Elevated-rim acetabular liners recently were shown to be associated with improved stability of total hip prostheses in a large clinical series. However, the effect of this design on loosening remains unknown. To address this question, we reviewed the results of 5167 primary and revision total hip arthroplasties that had been performed at our institution from September 1, 1985, through December 31, 1991; 2469 of the acetabular components had an elevated-rim liner (10 degrees of elevation), and 2698 had a standard liner. Five-year follow-up data were available for 1237 hips (174 that had an elevated-rim acetabular liner and 1063 that had a standard acetabular liner). The cumulative probability of revision because of loosening of the implant was estimated as a function of time since the operation with use of the Kaplan-Meier survivorship method.
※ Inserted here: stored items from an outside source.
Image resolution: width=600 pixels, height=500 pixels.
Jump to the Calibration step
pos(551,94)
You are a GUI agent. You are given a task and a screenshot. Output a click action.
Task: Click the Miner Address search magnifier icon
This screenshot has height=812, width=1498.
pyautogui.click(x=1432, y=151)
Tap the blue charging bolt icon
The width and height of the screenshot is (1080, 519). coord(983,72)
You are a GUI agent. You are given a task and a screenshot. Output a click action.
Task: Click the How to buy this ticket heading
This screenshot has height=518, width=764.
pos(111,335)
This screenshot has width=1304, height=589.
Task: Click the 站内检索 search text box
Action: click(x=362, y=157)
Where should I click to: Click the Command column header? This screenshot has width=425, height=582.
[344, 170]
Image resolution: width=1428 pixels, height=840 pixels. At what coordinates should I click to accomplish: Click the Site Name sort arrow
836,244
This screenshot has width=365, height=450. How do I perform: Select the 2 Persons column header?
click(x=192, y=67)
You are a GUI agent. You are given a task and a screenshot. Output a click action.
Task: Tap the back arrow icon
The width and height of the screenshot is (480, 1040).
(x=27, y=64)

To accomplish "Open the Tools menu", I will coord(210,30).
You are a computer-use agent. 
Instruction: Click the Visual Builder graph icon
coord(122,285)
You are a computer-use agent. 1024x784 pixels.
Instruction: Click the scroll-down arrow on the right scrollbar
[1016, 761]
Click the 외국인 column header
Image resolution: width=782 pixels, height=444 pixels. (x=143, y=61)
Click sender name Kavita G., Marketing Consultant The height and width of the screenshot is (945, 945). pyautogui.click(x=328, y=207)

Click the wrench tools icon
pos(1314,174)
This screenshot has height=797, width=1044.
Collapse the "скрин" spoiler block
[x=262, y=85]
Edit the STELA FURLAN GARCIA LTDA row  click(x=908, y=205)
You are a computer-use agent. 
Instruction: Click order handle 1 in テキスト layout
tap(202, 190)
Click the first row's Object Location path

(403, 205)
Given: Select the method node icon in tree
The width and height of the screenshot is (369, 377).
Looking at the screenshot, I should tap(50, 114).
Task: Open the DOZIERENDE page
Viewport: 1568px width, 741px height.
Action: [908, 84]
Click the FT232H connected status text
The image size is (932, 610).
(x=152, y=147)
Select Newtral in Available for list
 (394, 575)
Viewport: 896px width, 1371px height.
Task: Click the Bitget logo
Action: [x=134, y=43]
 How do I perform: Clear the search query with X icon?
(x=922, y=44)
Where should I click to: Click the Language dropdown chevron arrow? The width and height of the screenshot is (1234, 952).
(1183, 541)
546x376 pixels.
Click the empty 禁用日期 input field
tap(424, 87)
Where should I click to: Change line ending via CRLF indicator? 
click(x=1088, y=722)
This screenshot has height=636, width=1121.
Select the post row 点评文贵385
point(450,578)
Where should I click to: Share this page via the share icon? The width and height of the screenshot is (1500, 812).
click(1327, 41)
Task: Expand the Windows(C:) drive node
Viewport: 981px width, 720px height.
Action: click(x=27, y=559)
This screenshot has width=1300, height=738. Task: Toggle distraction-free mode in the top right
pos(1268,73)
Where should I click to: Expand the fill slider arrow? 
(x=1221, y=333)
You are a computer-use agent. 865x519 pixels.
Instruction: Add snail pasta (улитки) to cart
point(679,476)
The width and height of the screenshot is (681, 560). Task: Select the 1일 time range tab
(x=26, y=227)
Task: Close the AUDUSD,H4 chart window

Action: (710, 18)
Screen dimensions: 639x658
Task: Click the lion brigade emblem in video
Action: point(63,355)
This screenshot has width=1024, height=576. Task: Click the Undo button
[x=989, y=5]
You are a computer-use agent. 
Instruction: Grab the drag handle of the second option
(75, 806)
The five-year probability of survival of the acetabular component was 98.8 per cent (95 per cent confidence interval, 97.9 to 99.6 per cent) for the prostheses that had an elevated-rim liner and 98.3 per cent (95 per cent confidence interval, 97.7 to 99.0 per cent) for those that had a standard liner (p = 0.87). The effect of the elevated-rim acetabular liner on the probability of revision because of loosening of the acetabular or the femoral component was analyzed for several subgroups: components inserted with cement, components inserted without cement, primary total hip arthroplasties, revision total hip arthroplasties, male patients, and female patients. With the numbers available, no significant differences were found in the probability of survival of the acetabular or the femoral component in any of the subgroups. Theoretical considerations suggest that the geometric design of the elevated-rim acetabular liner may have biomechanical characteristics that predispose the implant to early loosening. However, our initial review of the results of total hip arthroplasties after a mean follow-up period of five years (range, 0.25 to ten years) failed to demonstrate any difference in the cumulative probability of revision because of loosening of the implant. Continued surveillance is warranted and ongoing.